Xorg packaging

JM Ibanez jm at orangeandbronze.com
Thu Mar 29 07:34:48 PDT 2007


Kai-Uwe Behrmann <ku.b at gmx.de> writes:

> Modularisation may have great advantage, no doubt.  As a form for
> distribution it is not good. There is simply no need to install only a
> subset of xorg. The project has one single license. And technically it
> makes a minimal difference to install completely or in single pices,
> if xorg will run the usual way. Or would you install plain vim or
> OpenOffice and install the config files and filters on demand?

If I may chime in with my 2 cents:

The X server is a whole different creature from OpenOffice.org or
vim. Yes, both OpenOffice.org and vim are modular, in that one can plug
in functionality etc.

However, the Xorg distribution is actually several different parts (and
I can see the rationale of it):

   * The actual X server (installed as /usr/bin/Xorg), with its related
     config files

   * The standard X client utilities (xdm, xrandr, xmodmap, xev, xterm,
     etc.)

   * Various drivers (input, video, etc.)

   * The X11 protocol libraries and extensions

Now, considering that you can have two possible use cases:

   * Say I want to be able to install a thin client, wherein my machine
     will act only as a display, and I will run all my applications from
     a remote machine, with the applications displaying via the X11
     protocol. So, I'll only be needing the X server *and* the various
     drivers for my hardware;

   * Alternatively, say I'm setting up the other end of the setup for
     the case above: I need to fill a fast machine with the X clients
     and what-not, and don't need an actual X server to drive any
     display, since the machine is headless;

   * A third case would be the common case -- the standard desktop
     environment;

   * Another case would be a developer on an embedded system, wherein he
     only needs the X libraries.

In all the cases, I can see no reason for packaging the whole mess as a
monolithic block of software -- the tradeoffs are just not worth it,
even if the common case is the third one, the standard desktop.

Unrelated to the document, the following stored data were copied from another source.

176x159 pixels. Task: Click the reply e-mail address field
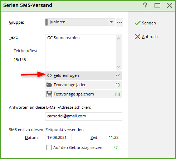pos(84,116)
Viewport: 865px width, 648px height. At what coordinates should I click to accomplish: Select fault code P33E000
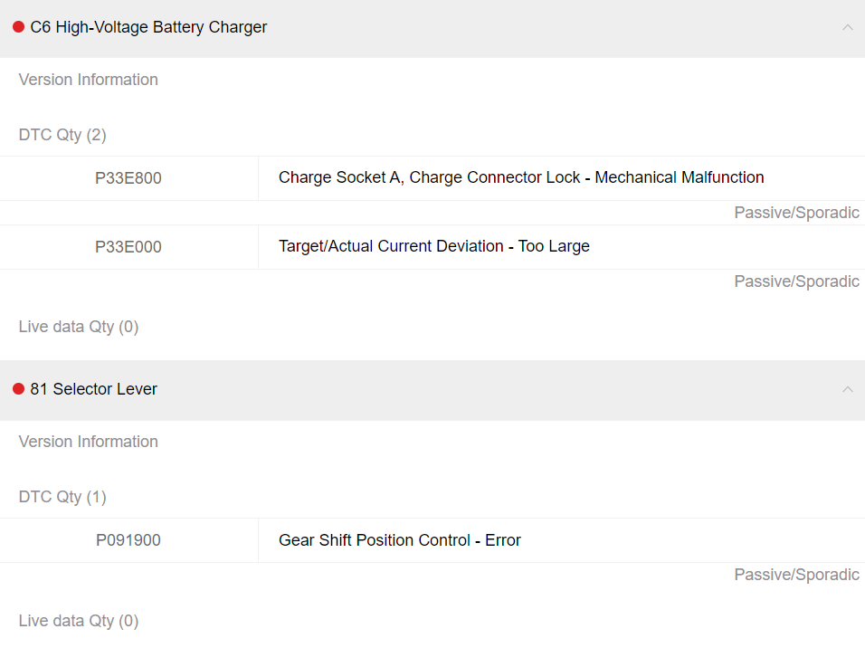tap(128, 246)
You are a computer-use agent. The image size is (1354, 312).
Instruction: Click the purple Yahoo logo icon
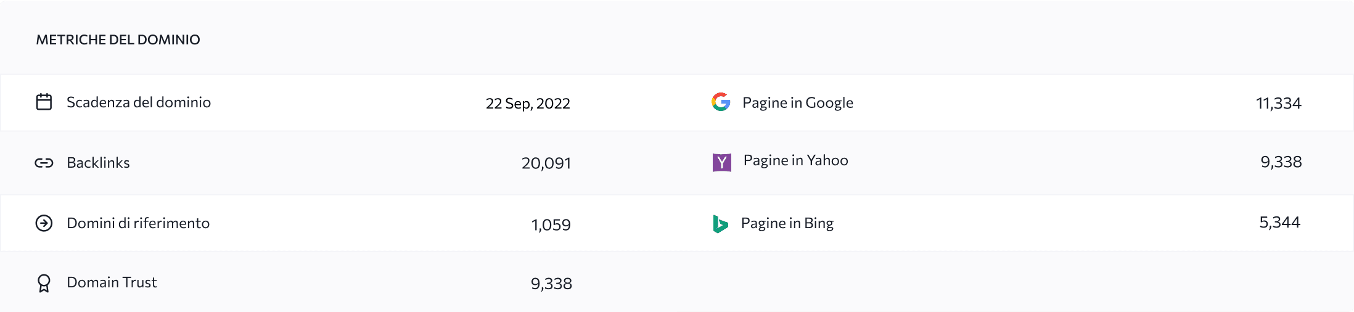(721, 162)
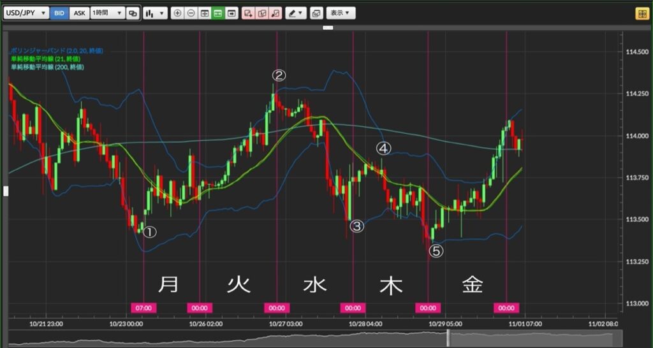Select BID price mode
Image resolution: width=653 pixels, height=348 pixels.
coord(59,13)
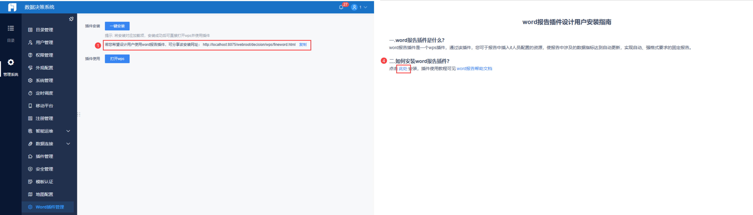Select the 管理系统 gear icon
Screen dimensions: 753x215
(11, 62)
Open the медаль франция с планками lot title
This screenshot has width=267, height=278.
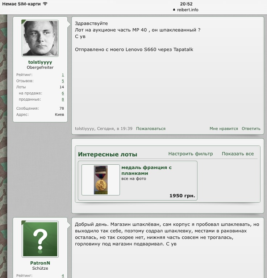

Consider security updates:

If I were a distro maintainer, would I want to have my servers bandwidth
loaded whenever I distribute a security update to, say, just the X
server (not touching the X11 protocol libraries nor the clients) --
because I'm packaging the whole X server as one package?

In the same way, you cite OpenOffice -- nowadays, OpenOffice (at least
in Ubuntu, not sure in Debian) is broken up into several packages, so as
to alleviate the need to install *everything* or update *everything* for
just an updated to one component.

IMHO :)

-- 
JM Ibanez
Senior Software Engineer
Orange & Bronze Software Labs, Ltd. Co.